José Santos é brasileiro e nasceu outro dia mesmo (1959) em Minas Gerais. Atual-
mente vive em São Paulo. Antes de ser escritor, foi balconista de livraria, assistente de produção, cinegrafista e ajudou a criar um museu, o Museu da Pessoa. Desde que nasceram seus filhos, não parou mais de fazer livros para crianças e jovens. Como seus parentes são de Portugal, em 2009 passou uma gostosa temporada lá, viajando, estudando e lendo muito. Daí surgiu material para vários livros, como o Viagem às terras de Portugal, selecionado para a 50ª Feira do Livro Infantil de Bolonha e publicado pela Peirópolis. Nessa mesma viagem, conheceu pessoalmente o seu xará português, com quem simpatizou de imediato. Desde então estão a ter ideias, a inventar moda. O José de cá organizou a antologia do José de lá, chamada O livro extravagante, publicada em 2011 pela Peirópolis. Deu tão certo que se animaram a fazer este livro, nascido de uma conversa pela internet. No meio dela surgiu a Yara, que tão bem transita entre esses dois mundos e traduziu em traço e cor as nossas rimas.

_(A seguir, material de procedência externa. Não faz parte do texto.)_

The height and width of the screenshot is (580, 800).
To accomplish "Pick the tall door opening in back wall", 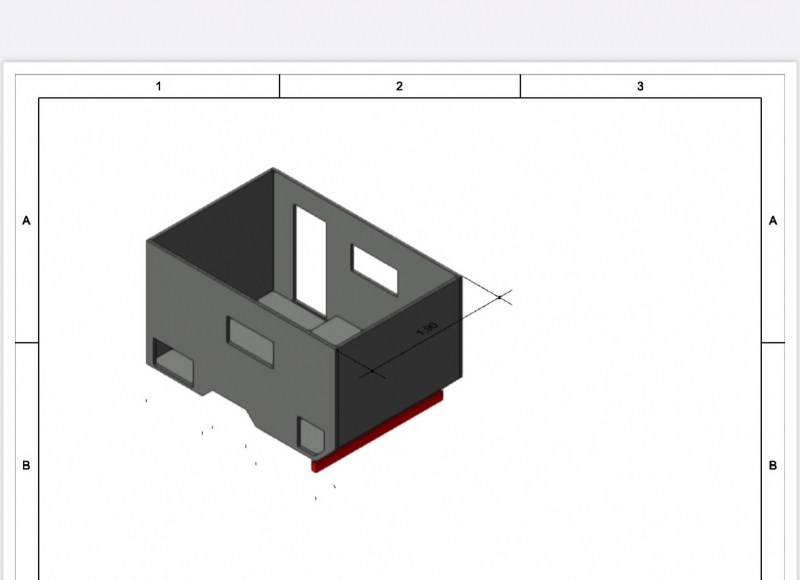I will click(x=310, y=258).
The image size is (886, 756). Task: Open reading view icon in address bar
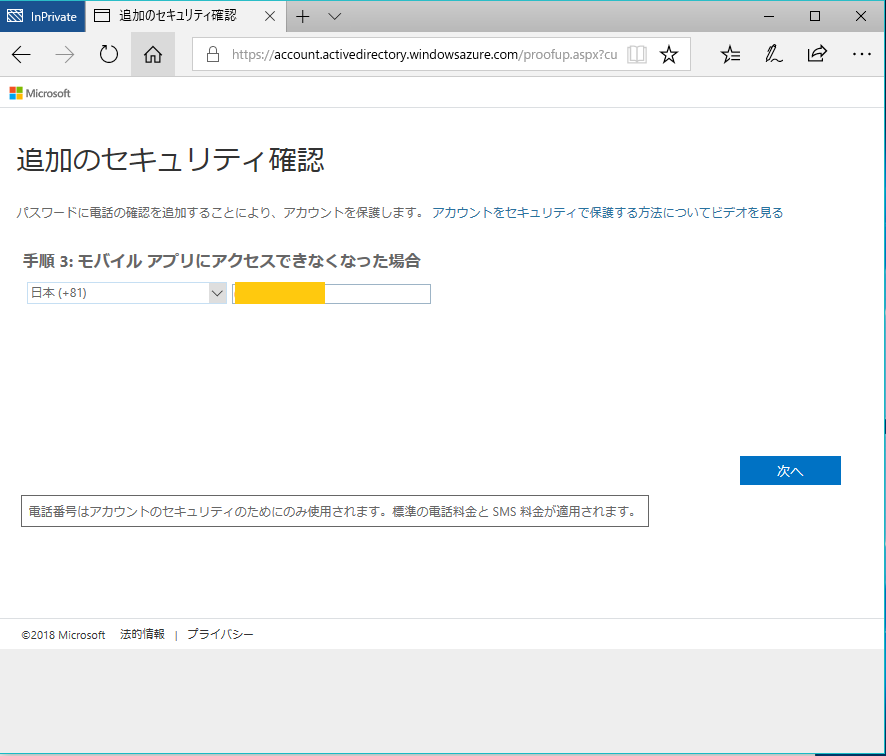(637, 54)
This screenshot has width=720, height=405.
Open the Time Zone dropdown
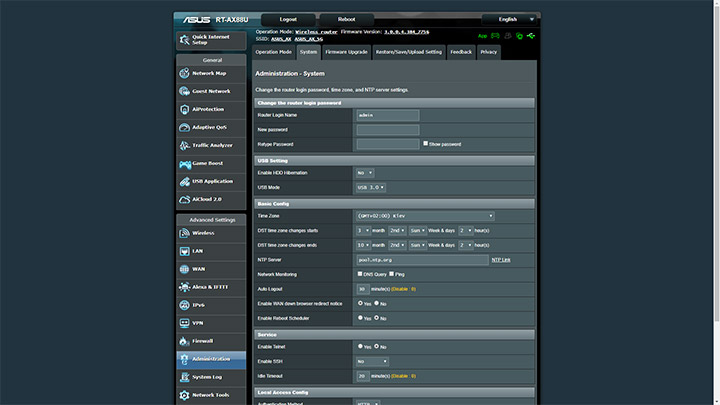pyautogui.click(x=425, y=215)
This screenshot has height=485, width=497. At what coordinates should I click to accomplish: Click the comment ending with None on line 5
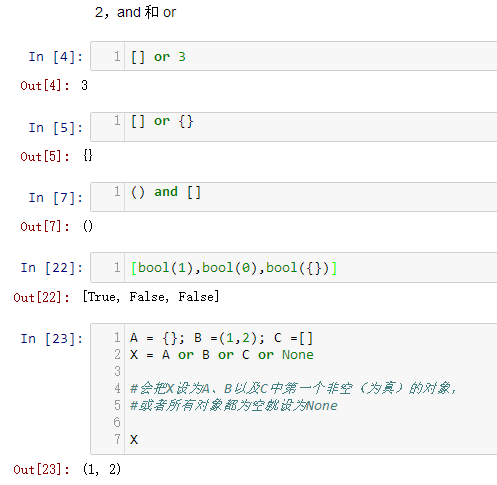pyautogui.click(x=234, y=406)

Yara Kono tem um pé cá e outro lá... Nasceu cá em 1972.
Começou os seus primeiros rabiscos na parede da saleta. A mãe, que de início não ficou nada satisfeita, acabou por ceder aos “dotes artísticos” da filha. Da parede para o papel, do papel para o computador... assim passaram os anos. Mudou-se para lá em 2001 e desde 2004 faz parte da equipe do Planeta Tangerina. Em 2008, Ovelhinha dá-me lã, de Isabel Minhós Martins e Yara Kono, recebeu uma Menção Honrosa no I Prémio Internacional Compostela para Álbuns Ilustrados. Em 2010 venceu o Prémio Nacional de Ilustração (Portugal), com O papão no desvão, de Ana Saldanha. Em 2013, A Ilha, de João Gomes de Abreu e Yara Kono, ganhou uma Menção do Júri na categoria Opera Prima nos Bologna Ragazzi Awards. Notas:
Nas página 34 e 36, há ilustrações inspiradas na obra “Os galgos” de Amadeo de Souza-Cardoso (1911).
Na página ao lado, a ilustração é inspirada num dos painéis de azulejos brasilienses de autoria de Athos Bulcão.